I’ve found that I remember what I read better if I use this blog for note taking and then observations on what I’ve read. I’ll most likely use this approach for the remainder of this course unless there are objections. My thoughts on the reading will be in italics.
Notes!
Classification of postzygotic reproductive isolating barriers:
- 2 Types:
- Extrinsic
- Ecological inviability: hybrids enoy normal development but suffer decreased viability, as they cannot find a suitable ecological niche. (Suspected increased fitness in intermediate environments, if they exist)
- Behavioral sterility: hybrids enjoy normal gametogenesis but suffer lowered effective fertility because they cannot obtain mates. Hybrids may present an intermediate courtship behavior or other phenotype that renders them unattractive to individuals of the opposite sex.
- Intrinsic
- Hybrid inviability: Hybrids suffer developmental defects causing full or partial inviability.
- Hybrid sterility:
- Physiological sterility: hybrids suffer developmental defects in their reproductive system causing full or partial sterility.
- Behavioral sterility: hybrids suffer a neurological or physical defect that renders them fully or partially incapable of courtship.
The hybrid is incapable of reproduction or is too developmentally flawed to live. Mules, for example – sterile, though viable.
So a hybrid is not suitable for a specific niche and cannot find mates, even though it is otherwise functional.
- Evolution of Extrinsic versus Intrinsic
- Extrinsic
- Extrinsic isolation may be a byproduct of adaptive radiation
- “additive gene interaction” – Dominant and recessive homozygotes both fit, but the heterozygous type is unfit due to intermediate phenotype / behavior.
- Intrinsic – Genetic Modes of Intrinsic Postzygotic Isolation: A Very Long Section
- Causes of Hybrid Difficulties
- Different ploidy levels: Polyploidy is more important in plant speciation than animal. Look in Ch. 9 for more about this.
- Different chromosomal arrangements: Structural changes in chromosomes might directly cause reproductive isolation. This can even cause semisterility within species.

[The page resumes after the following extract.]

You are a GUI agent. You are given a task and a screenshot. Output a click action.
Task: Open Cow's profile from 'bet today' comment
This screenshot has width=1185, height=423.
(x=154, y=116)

The greater the reproductive isolation ultimately caused by a rearrangement, the more it is selected against when it appears. New arrangements are selected against until they reach intermediate frequencies. More likely to succeed if population size is small so that genetic drift can overcome natural selection. Common in plants, probably not in animals. - Different alleles that do not function together in hybrids: Between-locus incompatibilities (Gene at locus A from one species does not interact properly with gene at locus B from another species) often leads to hybrid sterility and inviability. Ancestor aabb diverged into aaBb and Aabb, then aaBB and AAbb. A and B are deleterious when together in a hybrid (AaBb), but are adapted to the alleles they normally occur with. Hybrid incompatibilities only occur at loci that have both experienced substitution.
- Cytoplasmic endosymbionts / cytoplasmic incompatibility: Wolbachia, a bacterial endosymbiont, is maternally transmitted. 15-20% of insects carry Wolbachia. Infected male x uninfected female = offspring that die as embryos. Reciprocal cross shows no lethality. Infected females can reproduce with any male, and uninfected females can only reproduce with uninfected males. Thus the bacteria is spread throughout the population. If two types of endosymbiont are present, the two infected types are usually incompatible; thus a population may not be overtaken by a single type. Natural selection at the level of parasites causes hybrid inviability at the level of hosts.
Can cause speciation, but is relatively uncommon.
Well, that’s interesting… I’d never heard of this sort of thing before.
I’d like to finish this book this week. I have about 160 pages left (assuming the remaining chapters are all relevant), and I’m getting a bit tired of this subject for now. It’s time to move on.